ESTRATTO DELLA PAGINA

------

Hamas ha ormai il monopolio di questa ragnatela. Sono lontani i tempi del boom sotterraneo. Quando, tra il 2008 ed il 2010, come nella corsa all’Oro del Klondike, la cittadina frontaliera di Rafah, al confine con l’Egitto, si era sollevata dalla miseria trasformandosi in un grande cantiere che nascondeva oltre mille tunnel. Sbucavano tutti di là dal muro, nella Rafah egiziana. Era la reazione per sopravvivere all’embargo imposto da Israele nel 2007, quando Hamas divenne padrona della Striscia. Alcuni erano rudimentali. Dentro si doveva procedere con la schiena bassa, facendo attenzione ai piccoli carrelli che portavano merci di ogni genere. Dalle bocche delle gallerie sbucava di tutto: parti di auto, farmaci, cibo, cemento, scatoloni di Viagra. Perfino il bestiame. Sotto i nostri occhi la terra partoriva pecore, mucche, cammelli. Diversi arrivavano in superficie morti, asfissiati. Il 90% dell’economia di Gaza dipendeva dai tunnel. Hamas tassò quelli privati, e ne costruì di suoi. L’Egitto perse la pazienza e insieme ad Israele si accordò per distruggerli. Li riempì di gas, li allagò. Uccise le giovani talpe che scavavano. Nel mentre Hamas aveva imparato a costruirne di più profondi e sofisticati.

------

MATERIALE DI PARTENZA
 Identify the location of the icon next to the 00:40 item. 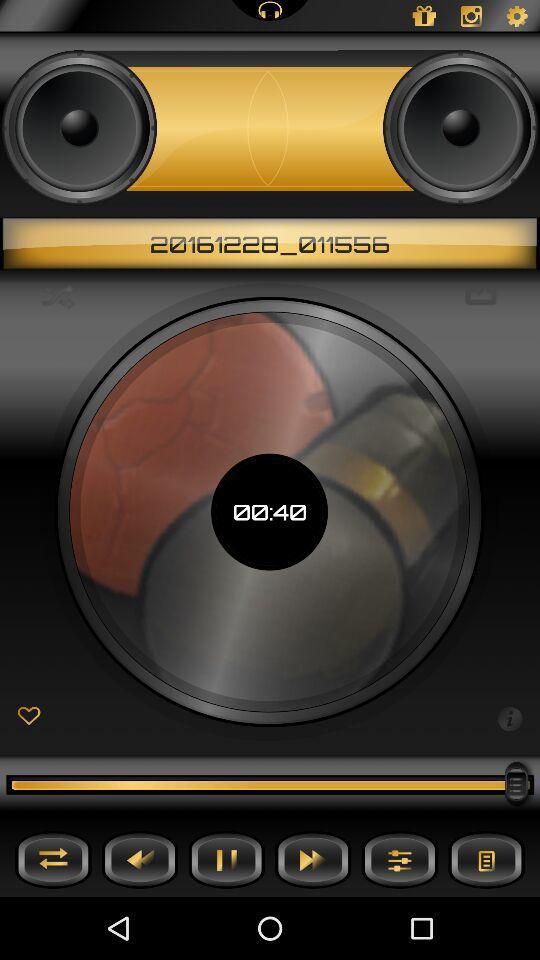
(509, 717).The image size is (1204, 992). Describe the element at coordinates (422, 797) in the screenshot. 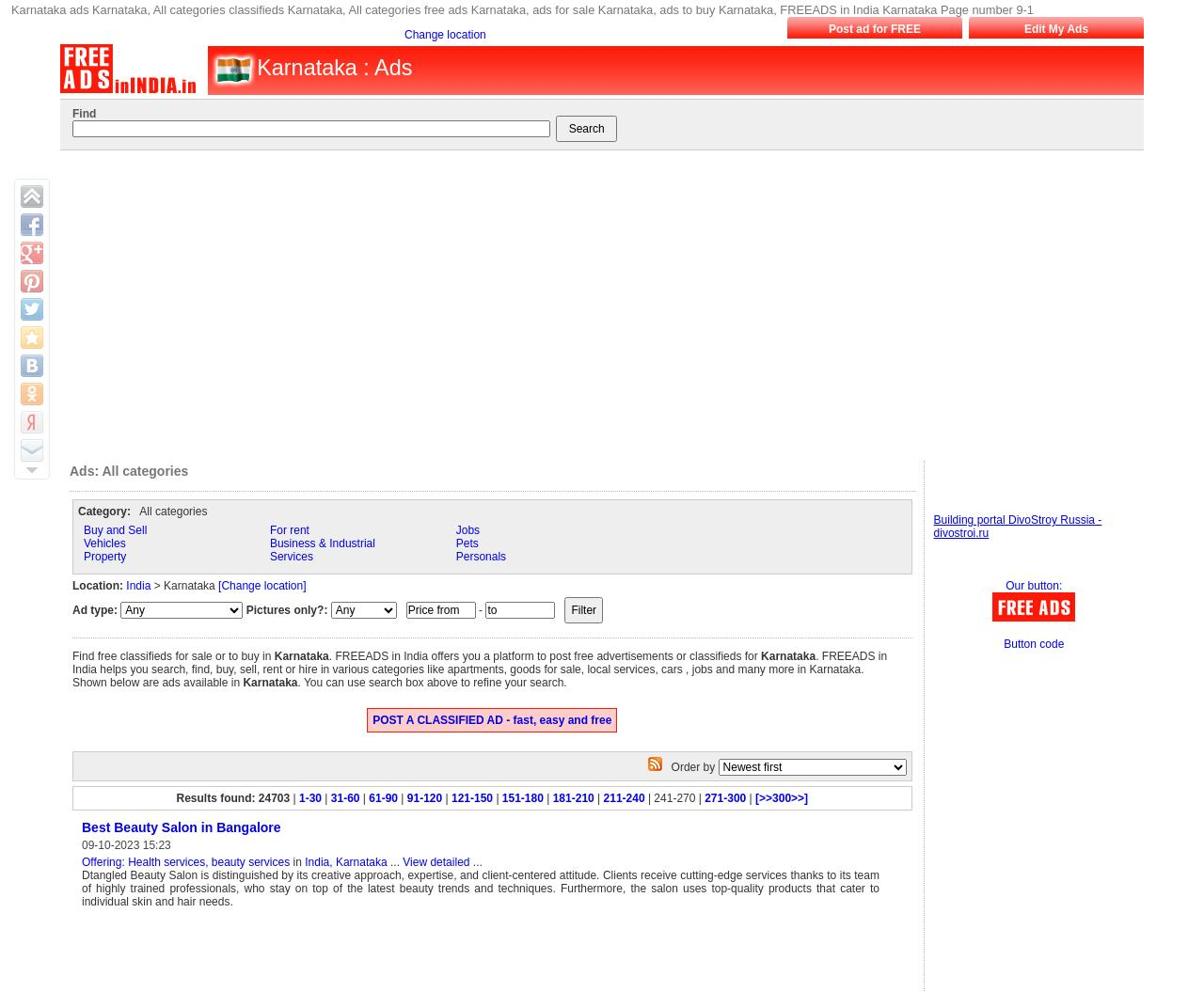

------

CONSEGNE DELL'ESERCIZIO
1. Nel brano sui tunnel di Gaza, quale percentuale dell'economia di Gaza dipendeva dai tunnel?
2. Prosegui il brano sui tunnel di Gaza dopo la sua ultima frase.

IN RISPOSTA
1. Il 90% dell'economia di Gaza dipendeva dai tunnel.

2.
Più gli israeliani miglioravano le tecnologie ed i sensori per rintracciarli, e cominciavano a distruggerli con bombe che penetravano più in profondità, più Hamas imparava scavare in profondità. Furono diverse le operazioni per distruggere il “metrò di Hamas” che provocava tra i soldati «perdite non necessarie». L’ ultima, di una certa rilevanza, avvenne ne 2021. La notte del 14 maggio 160 caccia israeliani lanciarono 450 potenti missili su 150 obiettivi. Vennero distrutti diversi edifici. Poche ore dopo il portavoce dell’esercito israeliano Avichai Adraee annunciava che l’esercito aveva inferto un duro colpo alla rete di tunnel nell’operazione denominata per l’appunto “Hamas Metro”.
«Nel 2021 è stato inferto un duro colpo, ma sicuramente Hamas è riuscita a ricostruire la sua rete. E ogni volta realizza tunnel sempre più profondi, protetti e sofisticati», continua l’esperta israeliana, che aggiunge: «Il mio sospetto è che finora sia stata distrutta solo una piccola parte di questo network di gallerie. Per distruggerlo sarebbe necessaria un’operazione combinata, dal cielo e dalla terra. Mai il prezzo da pagare potrebbe essere altissimo, In tutti i sensi».
Hamas lo sa e continua a scavare. Michael Oren, ex ambasciatore israeliano negli Usa, aveva ben descritto il vantaggio della Gaza di Sotto. «I razzi sono una minaccia del XX secolo a cui noi contrapponiamo una soluzione del XXI secolo. Ma i tunnel sono una minaccia del Medio Evo contro cui Israele non ha soluzione».
(Fonte: Cronache Agenzia Giornalistica – News archiviata in #TeleradioNews ♥ il tuo sito web © Diritti riservati all’autore)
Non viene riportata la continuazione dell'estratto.